Physiology. The systemic circulation is PGE dependent. As detailed on the prior page, patients with a restrictive atrial septum may exhibit LA HTN, diminished pulmonary blood flow, hypoxemia, dead space ventilation, chronic lung disease, and lymphatic dysfunction. Otherwise, most patients with MS/AS are stable after birth. Absent lung disease, most patients have saturations in the 80s shortly after birth, rising to the mid-high 90s by 2-3 days of life (high Qp/Qs + low VO2 –> high SvO2 + SaO2). In this anatomy, the LV also ejects into the aorta, such that there may be pre-post ductal SpO2 difference. In most cases, patients are not tachycardic or tachypneic and able to take some PO. The timing of surgery is typically elective within the first week of life. Rarely, complications (e.g. IVH or prematurity) may require delay of S1P, in which case branch PAB is necessary.


Anatomy. Patients with AA and either MS or MA do not have the possibility of antegrade aortic flow. The LV is anatomically prohibited from contributing to the circulation and the circulation is PGE dependent. In most cases, the LV is extremely diminuitive. In the unique case of MS/AA, there is inflow and no egress of LV preload from the LV. This maintains a high ventricular pressure throughout the cardiac cycle such that fistulae between the LV cavity and the coronary circulation persist (normally they are present early in gestation and regress over time). In a subset of these cases, there is ‘dependence’ of the coronary circulation on the LV, at times even definitive proximal coronary ostial atresia.
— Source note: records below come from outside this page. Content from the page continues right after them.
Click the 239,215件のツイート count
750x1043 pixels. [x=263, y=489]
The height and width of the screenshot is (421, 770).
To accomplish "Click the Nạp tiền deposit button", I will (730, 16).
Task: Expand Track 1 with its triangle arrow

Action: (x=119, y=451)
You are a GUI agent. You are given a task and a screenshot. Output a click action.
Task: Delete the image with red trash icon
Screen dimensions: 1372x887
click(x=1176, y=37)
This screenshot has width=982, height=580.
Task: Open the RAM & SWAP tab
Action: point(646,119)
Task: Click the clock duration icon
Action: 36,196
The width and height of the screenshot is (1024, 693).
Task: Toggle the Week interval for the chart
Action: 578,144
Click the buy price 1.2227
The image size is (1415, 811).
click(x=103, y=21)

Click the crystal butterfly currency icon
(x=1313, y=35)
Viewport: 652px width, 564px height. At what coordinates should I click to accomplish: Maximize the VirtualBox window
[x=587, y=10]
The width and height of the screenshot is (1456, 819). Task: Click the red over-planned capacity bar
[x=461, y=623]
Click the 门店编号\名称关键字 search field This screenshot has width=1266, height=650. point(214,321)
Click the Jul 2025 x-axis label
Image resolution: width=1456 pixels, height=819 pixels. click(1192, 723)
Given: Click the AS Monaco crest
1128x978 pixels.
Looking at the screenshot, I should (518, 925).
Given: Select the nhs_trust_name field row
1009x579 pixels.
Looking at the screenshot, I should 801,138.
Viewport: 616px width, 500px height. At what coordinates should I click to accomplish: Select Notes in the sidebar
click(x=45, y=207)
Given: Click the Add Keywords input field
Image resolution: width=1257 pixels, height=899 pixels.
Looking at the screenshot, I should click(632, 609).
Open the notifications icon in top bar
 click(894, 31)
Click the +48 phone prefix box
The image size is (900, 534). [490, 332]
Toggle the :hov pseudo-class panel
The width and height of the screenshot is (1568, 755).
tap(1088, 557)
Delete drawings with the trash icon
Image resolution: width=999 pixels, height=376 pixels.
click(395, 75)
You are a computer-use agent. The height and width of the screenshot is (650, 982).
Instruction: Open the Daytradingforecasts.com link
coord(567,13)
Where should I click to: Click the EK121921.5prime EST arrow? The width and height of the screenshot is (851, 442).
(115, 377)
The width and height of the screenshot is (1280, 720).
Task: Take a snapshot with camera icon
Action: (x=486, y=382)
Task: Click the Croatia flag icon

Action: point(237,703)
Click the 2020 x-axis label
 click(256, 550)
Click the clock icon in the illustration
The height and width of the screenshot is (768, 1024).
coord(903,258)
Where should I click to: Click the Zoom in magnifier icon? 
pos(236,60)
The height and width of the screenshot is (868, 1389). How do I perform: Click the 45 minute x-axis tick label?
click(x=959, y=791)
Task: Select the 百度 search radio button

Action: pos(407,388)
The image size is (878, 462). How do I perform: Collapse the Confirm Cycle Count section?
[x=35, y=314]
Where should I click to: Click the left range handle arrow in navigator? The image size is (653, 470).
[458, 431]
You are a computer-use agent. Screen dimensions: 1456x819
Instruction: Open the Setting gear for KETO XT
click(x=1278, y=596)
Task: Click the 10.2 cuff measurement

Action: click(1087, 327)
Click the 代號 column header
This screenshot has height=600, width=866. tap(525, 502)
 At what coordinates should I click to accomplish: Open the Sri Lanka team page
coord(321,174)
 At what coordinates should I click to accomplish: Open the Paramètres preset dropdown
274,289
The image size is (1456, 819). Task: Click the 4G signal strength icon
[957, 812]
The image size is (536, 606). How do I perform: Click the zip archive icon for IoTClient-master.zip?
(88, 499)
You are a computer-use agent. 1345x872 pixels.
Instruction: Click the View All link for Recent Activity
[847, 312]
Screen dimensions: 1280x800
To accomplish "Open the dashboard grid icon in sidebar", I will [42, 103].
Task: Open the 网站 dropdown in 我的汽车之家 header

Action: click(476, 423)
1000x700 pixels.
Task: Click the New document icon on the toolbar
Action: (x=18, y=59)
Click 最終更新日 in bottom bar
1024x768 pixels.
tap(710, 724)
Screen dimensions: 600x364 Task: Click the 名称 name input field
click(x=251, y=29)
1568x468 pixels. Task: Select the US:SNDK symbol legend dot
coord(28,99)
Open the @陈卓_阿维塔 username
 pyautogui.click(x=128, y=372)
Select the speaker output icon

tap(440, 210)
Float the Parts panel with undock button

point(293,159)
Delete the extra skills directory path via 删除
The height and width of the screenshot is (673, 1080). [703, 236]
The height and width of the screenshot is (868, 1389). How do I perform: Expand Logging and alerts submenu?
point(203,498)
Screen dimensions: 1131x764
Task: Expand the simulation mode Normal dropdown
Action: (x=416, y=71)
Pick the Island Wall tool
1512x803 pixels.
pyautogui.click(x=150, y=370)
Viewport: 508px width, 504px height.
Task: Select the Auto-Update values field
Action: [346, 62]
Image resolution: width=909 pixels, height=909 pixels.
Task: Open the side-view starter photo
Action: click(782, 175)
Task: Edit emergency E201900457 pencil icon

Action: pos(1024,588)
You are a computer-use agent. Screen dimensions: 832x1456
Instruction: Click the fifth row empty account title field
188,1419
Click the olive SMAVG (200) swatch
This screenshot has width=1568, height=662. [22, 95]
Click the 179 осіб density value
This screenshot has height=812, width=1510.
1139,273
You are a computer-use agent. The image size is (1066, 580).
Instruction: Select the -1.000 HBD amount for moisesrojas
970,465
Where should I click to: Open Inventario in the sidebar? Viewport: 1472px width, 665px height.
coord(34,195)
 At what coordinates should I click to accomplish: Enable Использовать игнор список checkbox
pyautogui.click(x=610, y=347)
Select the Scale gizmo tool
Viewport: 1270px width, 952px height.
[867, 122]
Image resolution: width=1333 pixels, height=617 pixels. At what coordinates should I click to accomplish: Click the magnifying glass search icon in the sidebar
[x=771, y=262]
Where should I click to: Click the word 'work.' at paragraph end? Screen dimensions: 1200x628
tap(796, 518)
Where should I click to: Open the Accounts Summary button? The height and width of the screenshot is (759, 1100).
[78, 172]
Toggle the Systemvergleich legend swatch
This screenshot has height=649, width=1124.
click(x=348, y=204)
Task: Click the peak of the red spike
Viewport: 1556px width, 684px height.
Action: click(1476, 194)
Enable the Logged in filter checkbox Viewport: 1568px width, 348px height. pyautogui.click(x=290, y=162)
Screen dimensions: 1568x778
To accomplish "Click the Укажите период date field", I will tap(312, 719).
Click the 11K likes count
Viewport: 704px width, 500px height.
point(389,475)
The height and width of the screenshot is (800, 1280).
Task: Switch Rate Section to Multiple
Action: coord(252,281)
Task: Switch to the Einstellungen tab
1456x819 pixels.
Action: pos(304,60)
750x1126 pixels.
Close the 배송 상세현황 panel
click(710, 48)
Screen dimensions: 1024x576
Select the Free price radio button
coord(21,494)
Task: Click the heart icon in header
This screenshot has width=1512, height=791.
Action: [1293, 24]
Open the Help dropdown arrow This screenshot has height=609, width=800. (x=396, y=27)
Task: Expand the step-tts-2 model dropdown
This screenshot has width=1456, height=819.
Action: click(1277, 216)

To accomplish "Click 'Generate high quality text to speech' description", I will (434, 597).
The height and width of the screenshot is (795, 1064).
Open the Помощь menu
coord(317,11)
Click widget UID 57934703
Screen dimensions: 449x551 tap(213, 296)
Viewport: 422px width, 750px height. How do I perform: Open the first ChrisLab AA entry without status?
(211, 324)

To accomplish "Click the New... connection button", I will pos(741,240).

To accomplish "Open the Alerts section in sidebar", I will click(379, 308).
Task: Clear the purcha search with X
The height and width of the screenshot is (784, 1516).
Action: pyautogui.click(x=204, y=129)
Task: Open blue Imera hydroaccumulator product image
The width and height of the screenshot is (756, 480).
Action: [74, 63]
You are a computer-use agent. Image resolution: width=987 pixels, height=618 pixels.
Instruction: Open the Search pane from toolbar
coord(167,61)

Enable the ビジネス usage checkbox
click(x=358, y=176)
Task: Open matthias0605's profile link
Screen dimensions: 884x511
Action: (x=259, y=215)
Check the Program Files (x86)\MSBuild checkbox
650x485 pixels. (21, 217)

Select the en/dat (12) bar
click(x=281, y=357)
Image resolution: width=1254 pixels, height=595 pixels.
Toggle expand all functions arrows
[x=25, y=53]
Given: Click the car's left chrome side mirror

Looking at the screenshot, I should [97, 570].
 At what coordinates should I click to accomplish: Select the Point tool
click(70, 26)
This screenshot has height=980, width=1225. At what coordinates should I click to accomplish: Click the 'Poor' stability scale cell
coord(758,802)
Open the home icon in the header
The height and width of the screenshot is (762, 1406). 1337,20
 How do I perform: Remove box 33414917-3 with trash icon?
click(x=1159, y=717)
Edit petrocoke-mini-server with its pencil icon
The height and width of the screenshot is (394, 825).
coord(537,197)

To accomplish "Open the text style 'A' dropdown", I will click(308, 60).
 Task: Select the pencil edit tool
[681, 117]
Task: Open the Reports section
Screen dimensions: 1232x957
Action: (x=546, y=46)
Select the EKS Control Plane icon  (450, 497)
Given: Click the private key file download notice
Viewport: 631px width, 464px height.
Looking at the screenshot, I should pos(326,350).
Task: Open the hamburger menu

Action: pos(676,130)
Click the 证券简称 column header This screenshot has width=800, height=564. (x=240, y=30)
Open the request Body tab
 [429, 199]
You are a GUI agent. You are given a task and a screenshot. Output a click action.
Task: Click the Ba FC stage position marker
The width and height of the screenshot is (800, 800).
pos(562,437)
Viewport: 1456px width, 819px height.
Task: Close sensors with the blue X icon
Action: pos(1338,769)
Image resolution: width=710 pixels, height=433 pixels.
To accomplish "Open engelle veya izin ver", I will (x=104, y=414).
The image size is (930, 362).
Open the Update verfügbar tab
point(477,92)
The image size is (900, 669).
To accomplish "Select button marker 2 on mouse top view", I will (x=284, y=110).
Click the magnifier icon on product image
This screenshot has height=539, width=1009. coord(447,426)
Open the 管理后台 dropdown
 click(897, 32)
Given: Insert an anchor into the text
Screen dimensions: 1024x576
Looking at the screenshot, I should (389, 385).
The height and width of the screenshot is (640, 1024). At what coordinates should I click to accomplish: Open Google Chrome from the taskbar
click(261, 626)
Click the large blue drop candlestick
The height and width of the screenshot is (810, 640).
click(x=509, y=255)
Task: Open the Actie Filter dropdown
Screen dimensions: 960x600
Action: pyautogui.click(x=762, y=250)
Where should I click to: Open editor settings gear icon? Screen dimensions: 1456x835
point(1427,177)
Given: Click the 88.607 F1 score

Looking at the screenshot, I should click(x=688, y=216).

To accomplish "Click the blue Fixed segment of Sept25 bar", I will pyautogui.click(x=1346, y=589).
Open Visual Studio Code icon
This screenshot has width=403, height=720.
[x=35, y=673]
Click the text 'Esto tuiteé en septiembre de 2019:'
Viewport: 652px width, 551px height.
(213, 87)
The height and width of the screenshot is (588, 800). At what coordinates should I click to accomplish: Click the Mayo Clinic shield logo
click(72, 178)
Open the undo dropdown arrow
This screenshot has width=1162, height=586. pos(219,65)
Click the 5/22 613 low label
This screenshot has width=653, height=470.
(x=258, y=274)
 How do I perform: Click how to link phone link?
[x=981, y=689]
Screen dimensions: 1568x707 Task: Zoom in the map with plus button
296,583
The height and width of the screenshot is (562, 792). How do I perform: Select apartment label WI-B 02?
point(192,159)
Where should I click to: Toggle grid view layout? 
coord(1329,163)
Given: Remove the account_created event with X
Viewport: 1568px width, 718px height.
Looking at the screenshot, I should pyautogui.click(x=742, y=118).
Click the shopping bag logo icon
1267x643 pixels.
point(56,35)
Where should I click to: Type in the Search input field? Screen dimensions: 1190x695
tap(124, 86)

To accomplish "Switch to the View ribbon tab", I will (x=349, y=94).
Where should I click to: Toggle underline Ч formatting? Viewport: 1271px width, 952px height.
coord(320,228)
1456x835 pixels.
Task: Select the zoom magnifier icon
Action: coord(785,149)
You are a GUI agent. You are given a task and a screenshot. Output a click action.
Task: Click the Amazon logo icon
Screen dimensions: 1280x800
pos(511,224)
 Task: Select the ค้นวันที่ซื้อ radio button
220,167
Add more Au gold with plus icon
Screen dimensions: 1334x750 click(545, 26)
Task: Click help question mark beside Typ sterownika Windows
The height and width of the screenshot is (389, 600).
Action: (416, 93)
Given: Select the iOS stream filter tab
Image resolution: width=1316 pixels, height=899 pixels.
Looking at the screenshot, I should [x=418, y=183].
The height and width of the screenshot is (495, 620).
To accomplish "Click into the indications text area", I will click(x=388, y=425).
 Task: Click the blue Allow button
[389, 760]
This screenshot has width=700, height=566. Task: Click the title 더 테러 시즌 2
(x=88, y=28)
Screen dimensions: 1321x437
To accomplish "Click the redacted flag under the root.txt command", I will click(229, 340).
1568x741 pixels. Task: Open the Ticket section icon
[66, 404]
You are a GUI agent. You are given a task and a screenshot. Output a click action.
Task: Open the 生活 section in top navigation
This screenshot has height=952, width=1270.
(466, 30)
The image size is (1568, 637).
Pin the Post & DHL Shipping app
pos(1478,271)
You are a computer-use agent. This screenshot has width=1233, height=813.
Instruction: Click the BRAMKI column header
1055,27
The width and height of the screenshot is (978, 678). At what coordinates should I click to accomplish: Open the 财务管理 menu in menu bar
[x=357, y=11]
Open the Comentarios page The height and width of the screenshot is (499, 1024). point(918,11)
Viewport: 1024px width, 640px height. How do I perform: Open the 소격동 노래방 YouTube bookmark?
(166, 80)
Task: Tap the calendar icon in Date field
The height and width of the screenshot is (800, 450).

Physiology. The systemic circulation is PGE dependent due to aortic atresia. Most patients with MA/AA are stable after birth and follow a similar pattern of saturations in the mid-high 90s by 2-3 days of life with excellent peripheral perfusion (see prior page). The timing of S1P is typically elective within the first week of life. Patients with MS/ AA, however, may have LV-coronary fistulae or even coronary ostial atresia. In the latter case, the LV cannot be depressurized (e.g. by atrial septostomy) without causing coronary ischemia and the circulation may be quite unstable with increased troponin, EKG changes, or cardiac arrest. Rescue with VA ECMO may be ineffective in cases of coronary ostial atresia. Initial palliation on these cases is typically with a hybrid procedure, though in the absence of LV-dependent coronary circulation S1P may be pursued.